Made a new recipe last week and it was DELISH so had to share.
(Not the most calorie friendly recipe in general but this pot pie is much lighter than your standard version!)
Add a tossed salad or some steamed veggies to complete this hearty meal!
Chicken Pot Pie

1 cup Greek yogurt, plain
1 small onion, finely chopped
2 tbsp butter
1/4 c all purpose flour
1/2 tsp salt
1/4 tsp pepper
1/2 tsp garlic
1 c chicken broth
2 cups shredded chicken (I shredded a no salt rotisserie chicken from the deli to save on time)
1-1.5 cups frozen veggies
Premade pie crust in refrigerated section (2 sides)
1 egg, beaten
Preheat oven to 375 degrees.
1. Saute onions with butter for a few minutes until cooked through.
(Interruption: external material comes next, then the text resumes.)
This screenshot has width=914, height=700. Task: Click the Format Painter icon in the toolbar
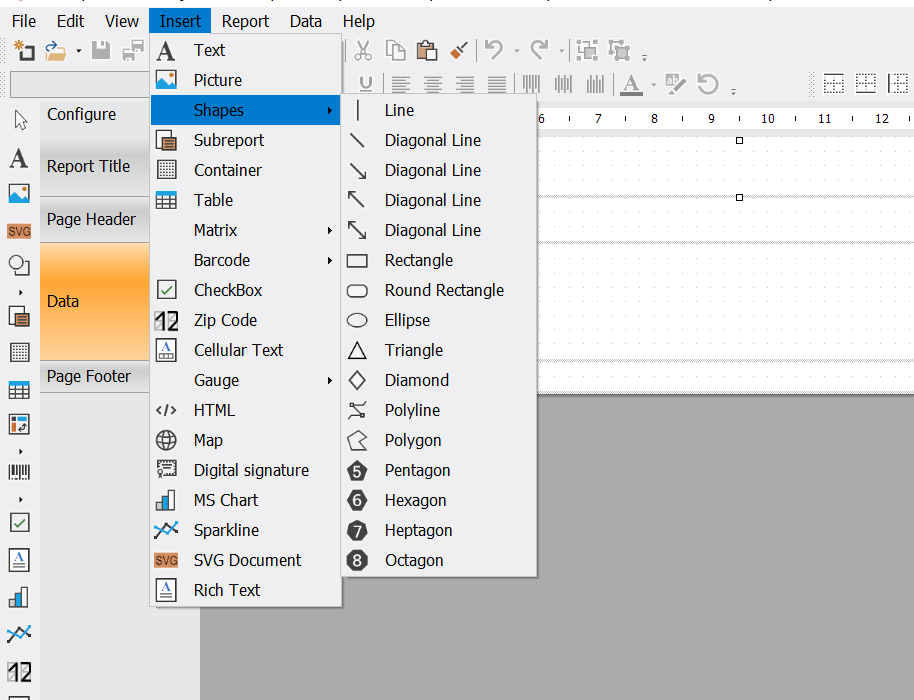tap(458, 49)
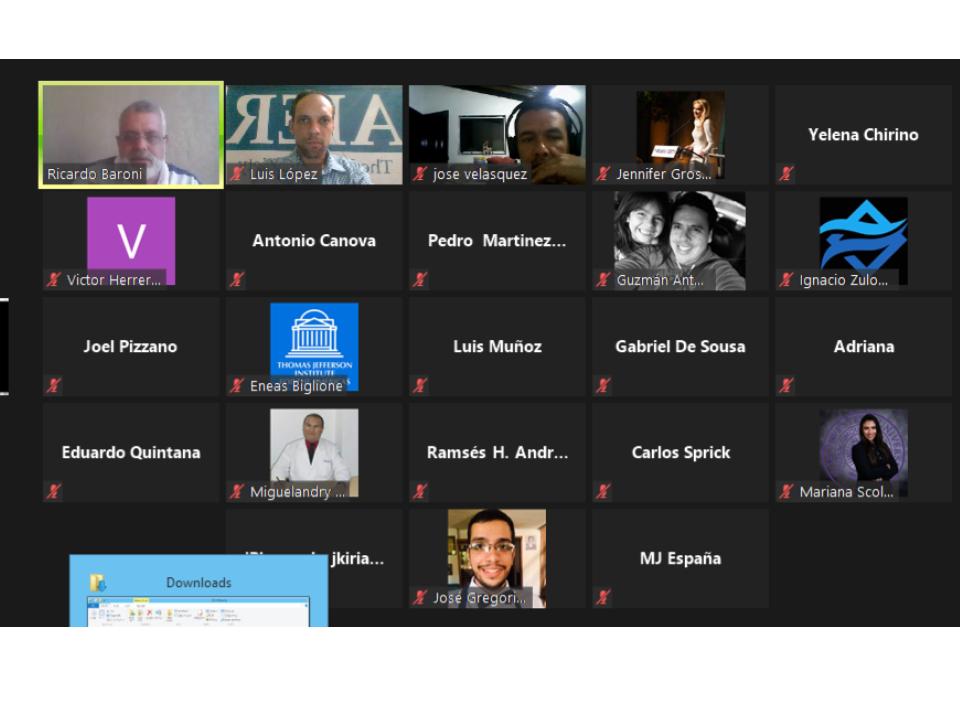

Add flour and combine.
2. In a bowl, stir together the yogurt, broth and chicken. Add in seasonings, onion mixture, and frozen veggies.
3. Place 1 side of pie crust down in pie pan, add mixture on top and cover with the second crust. Pinch sides so both sides are sealed together.
4. Cut a few lines on top for the pot pie to breathe. Lightly coat the top layer with beaten egg so top crust browns.
5. Bake for 45 minutes, turning 1 time in the oven. Let stand while you prep salad and any side items. (We added some mashed potatoes for our side last night.)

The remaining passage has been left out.